■ What you need to do
• 1. In the excerpt on carrier refunds, how long is each period for which the Commission sets a target rate of return?
• 2. Which phrases in the excerpt on carrier refunds are set inside quotation marks? List every one.

■ Quoted text
This comment occurs in the Commission's discussion of the "buffer" increment. The Commission seems to have thought that the buffer disposed of this problem, but it does not. The carriers' submissions indicate that in recent years they have consistently deviated from the authorized return by far more than the buffer amount. See, e.g., Joint Appendix at 136-37. But the carriers do admit, as they must, that if the buffer were large enough for a "careful carrier . . . invariably [to] meet the target, this would be a different case." Tr. at 19.
The peaks-and-valleys problem also exists, of course, not merely in the long run but for each two-year period for which the Commission sets a target rate of return. A carrier with profitable and unprofitable business segments may easily find that making refunds on the profitable segments means that it earns less than the required minimum rate of return on its overall operations. The carriers' submissions to this court demonstrate that such an outcome is not at all unlikely. See Brief of Petitioner AT T at 28 n. 33; Reply Brief for the Named Petitioners and Intervenors at 11; Tr. at 22. Indeed, the Commission itself acknowledged that requiring refunds by business segment "may prevent a carrier from earning its overall authorized return" within a single two-year period. 50 Fed.Reg. at 41,353.

■ Given material

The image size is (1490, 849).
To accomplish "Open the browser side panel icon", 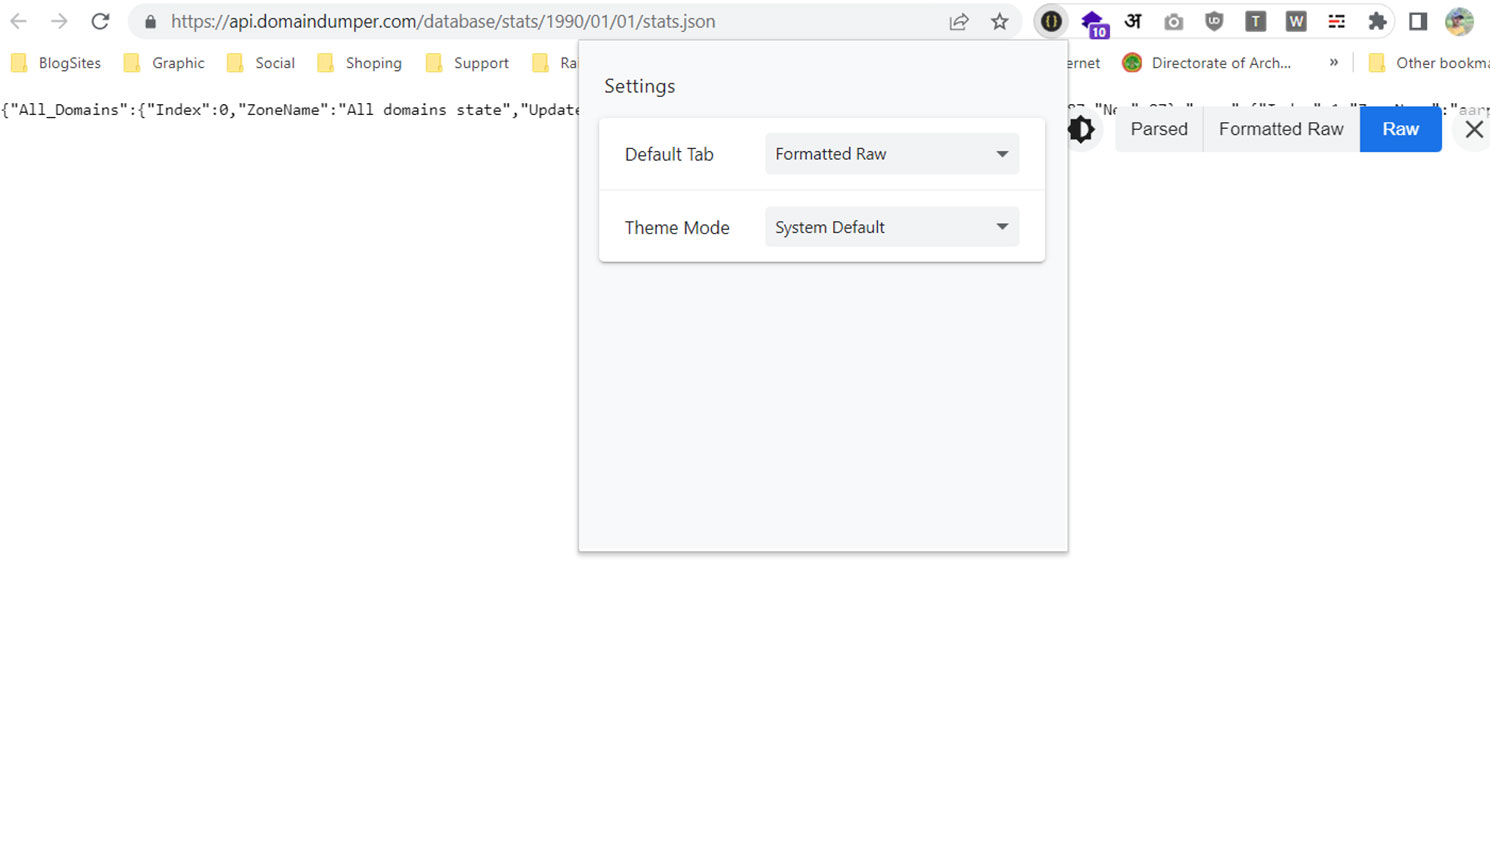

■ Full answers
• 1. Two years.

• 2.
- "buffer"
- "careful carrier . . . invariably [to] meet the target, this would be a different case."
- "may prevent a carrier from earning its overall authorized return"